AWARE SYSTEMS
TIFF and LibTiff Mail List Archive

Thread

2004.10.14 07:58 "[Tiff] WIN32 _TIFFrealloc() bug?", by Ville Herva
2004.10.15 20:01 "[Tiff] WIN32 _TIFFrealloc() bug?", by Ville Herva
2004.10.15 20:09 "Re: [Tiff] WIN32 _TIFFrealloc() bug?", by Frank Warmerdam
2004.10.15 21:47 "Re: [Tiff] WIN32 _TIFFrealloc() bug?", by Ville Herva
2004.10.16 07:52 "Re: [Tiff] WIN32 _TIFFrealloc() bug?", by Andrey Kiselev
2004.10.17 16:47 "RE: [Tiff] WIN32 _TIFFrealloc() bug?", by Larry Grill
2004.10.17 17:26 "Re: [Tiff] WIN32 _TIFFrealloc() bug?", by Ville Herva

2004.10.17 16:47 "RE: [Tiff] WIN32 _TIFFrealloc() bug?", by Larry Grill

Hi,

I thought this one was fixed in the general release some time ago. If you search the message archive you should find the same topic from me, but if you change the TIFFrealloc method this way, it will be fine. This is corrected in the 3.7 release.

tdata_t
_TIFFrealloc(tdata_t p, tsize_t s)
{
  void* pvTmp;
  tsize_t old;

  if(p==NULL)
    return ((tdata_t)GlobalAlloc(GMEM_FIXED, s));

  old = GlobalSize(p);

  if (old>=s)
  {
    if ((pvTmp = GlobalAlloc(GMEM_FIXED, s)) != NULL) {
      CopyMemory(pvTmp, p, s);
      GlobalFree(p);
    }
  }
  else
  {
    if ((pvTmp = GlobalAlloc(GMEM_FIXED, s)) != NULL) {
      CopyMemory(pvTmp, p, old);
      GlobalFree(p);
    }
  }
  return ((tdata_t)pvTmp);
}

Larry M. Grill
larry@nuglyphix.com
www.nuglyphix.com

> -----Original Message-----
> From: tiff-bounces@remotesensing.org
> [mailto:tiff-bounces@remotesensing.org]On Behalf Of Ville Herva
> Sent: Thursday, October 14, 2004 2:59 AM
> To: tiff@remotesensing.org
> Subject: [Tiff] WIN32 _TIFFrealloc() bug?

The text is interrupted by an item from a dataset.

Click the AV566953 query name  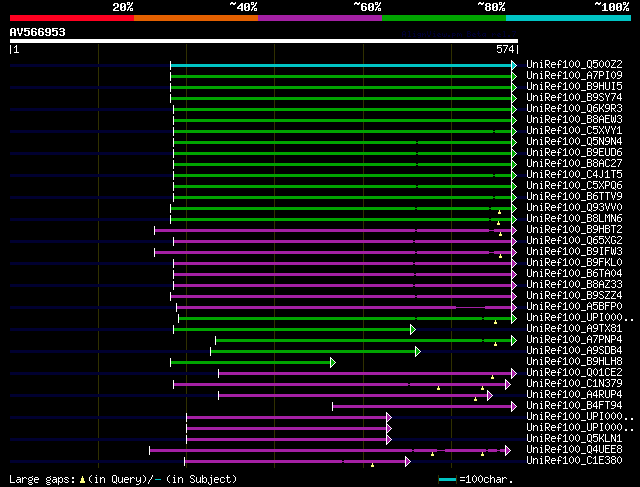pos(38,32)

[I'll appreciate Cc'ing me, but I will read the archive]

Hi,

When opening an image on WIN32, libtiff-3.6.1 does:

GlobalSize(NULL)

_TIFFrealloc(void * 0x00000000, long 4) line 237 TIFFReadDirectory(tiff * 0x001b5ec8) line 112 + 25 bytes

TIFFClientOpen(const char * 0x009d4934, const char * 0x009d4920,  thandle_t__ * 0x00000000, long (thandle_t__ *, void *, long)*  0x00627caa _tiffFileReadProc(thandle_t__ *, void *, long), long  (thandle_t__ *, void *, long)* 0x00627cd1  _tiffFileWriteProc(thandle_t__ *, void *, long), unsigned long  (thandle_t__ *, unsigned long, int)* ...) line 367 + 9 bytes

iTIFFOpen(char * 0x009d4920) line 669 + 51 bytes

in _TIFFrealloc() there's this GlobalSize() call:

tdata_t
_TIFFrealloc(tdata_t p, tsize_t s)
{
  void* pvTmp;
  tsize_t old=GlobalSize(p);
  if (old>=s)
    {
      if ((pvTmp = GlobalAlloc(GMEM_FIXED, s)) != NULL) {
        CopyMemory(pvTmp, p, s);
        GlobalFree(p);
      }
    }
  else
    {
      if ((pvTmp = GlobalAlloc(GMEM_FIXED, s)) != NULL) {
        CopyMemory(pvTmp, p, old);
        GlobalFree(p);
      }
    }
  return ((tdata_t)pvTmp);
}

called from TIFFReadDirectory():

        tif->tif_dirlist = _TIFFrealloc(tif->tif_dirlist,
                                        tif->tif_dirnumber * sizeof(toff_t));

Should the line perhaps read:

  tsize_t old=p != 0? GlobalSize(p): 0;

and maybe also

-        CopyMemory(pvTmp, p, old);
+        if (old!=0) CopyMemory(pvTmp, p, old);

Comments?

-- v --

v@iki.fi